Subjektives Rechtfertigungselement

J handelte hier mit dem Willen, sich gegen den Angriff des M zu verteidigen, so dass auch nach der engsten insoweit vertretenen Ansicht, wonach erst ein zielgerichteter Wille (Verteidigungsabsicht) als ausreichendes subjektives Element anerkannt wird, die Voraussetzungen des subjektiven Rechtfertigungselementes gegeben sind.

Zwischenergebnis

J ist durch Notwehr gerechtfertigt.

Ergebnis

J hat sich keiner Körperverletzung nach § 223 Abs. 1 StGB schuldig gemacht.

Fall 2

G könnte sich einer gefährlichen Körperverletzung gem. § 224 Abs. 1 Nr. 2 StGB schuldig gemacht haben, indem er mit dem Messer auf die Polizeibeamt:innen einstach.

Tatbestandsmäßigkeit

G müsste tatbestandsmäßig gehandelt haben.
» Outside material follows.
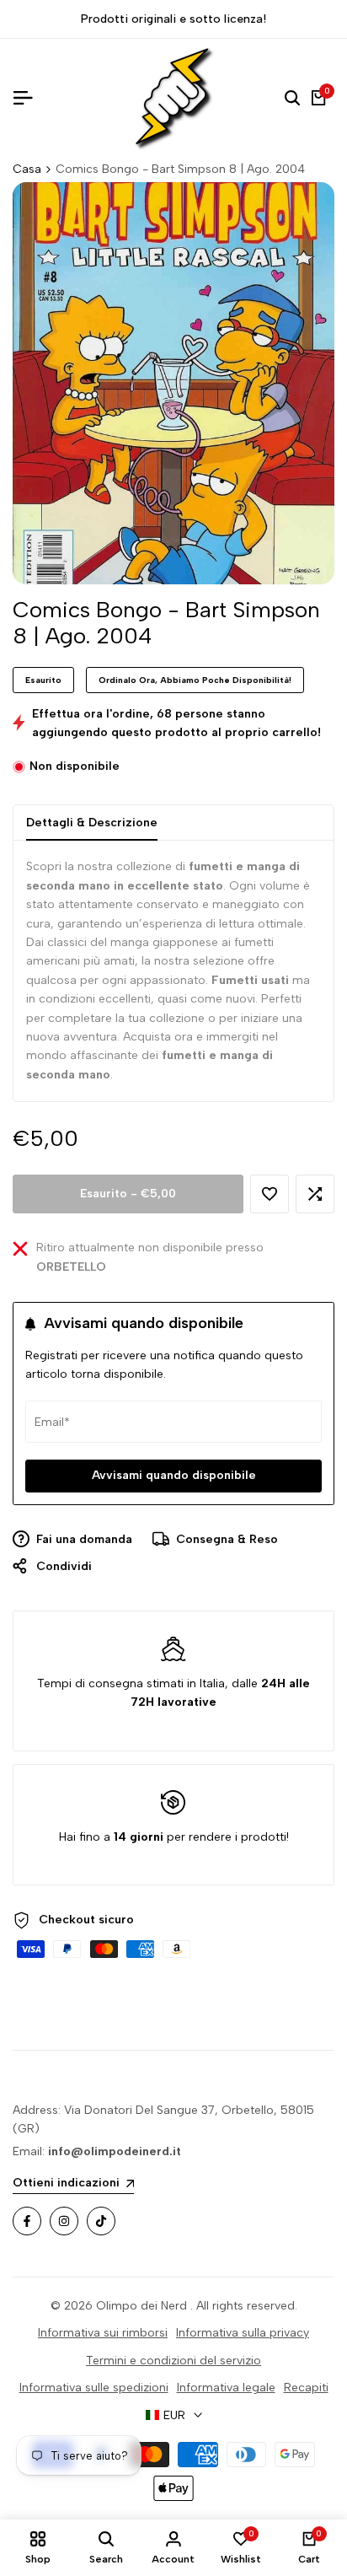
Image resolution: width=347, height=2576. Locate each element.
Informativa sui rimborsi (103, 2333)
Dafür müsste er objektiv eine Gesundheitsschädigung oder körperliche Misshandlung (Definition s.o.) mittels einer Waffe oder eines gefährlichen Werkzeugs verursacht haben. Ein tiefer Schnitt in die Schultergegend ist jedenfalls eine körperliche Misshandlung. Eine Waffe i. S. d. § 224 Abs. 1 Nr. 2 Alt. 1 StGB ist ein Gegenstand, der nach seiner Art dazu bestimmt ist, erhebliche Verletzungen bei Menschen zu verursachen. Messer sind dann Waffen, wenn sie nach ihrer konkreten Bauart zum Einsatz als Verletzungsmittel bestimmt sind. G verwendet ein einfaches Küchenmesser, welches bestimmungsgemäß als Schneidwerkzeug, nicht aber zu Verletzungszwecken gedacht ist. Es handelt sich also nicht um eine Waffe.

Das Messer könnte aber ein gefährliches Werkzeug (§ 224 Abs. 1 Nr. 2 Alt. 2 StGB) sein. Darunter ist jeder beweglicher Gegenstand zu verstehen, der nach objektiver Beschaffenheit und Art der Benutzung geeignet ist, erhebliche Verletzungen hervorzurufen. Das Küchenmesser ist grundsätzlich zur Verletzung geeignet und G verwendet es auch dementsprechend; es ist mithin als gefährliches Werkzeug zu qualifizieren.

Die Stiche können nicht hinweggedacht werden, ohne dass die Verletzung entfällt, sie sind also kausal i. S. d. Äquivalenztheorie. Auch verwirklicht sich in der Stichwunde das von G gesetzte rechtlich missbilligte Risiko.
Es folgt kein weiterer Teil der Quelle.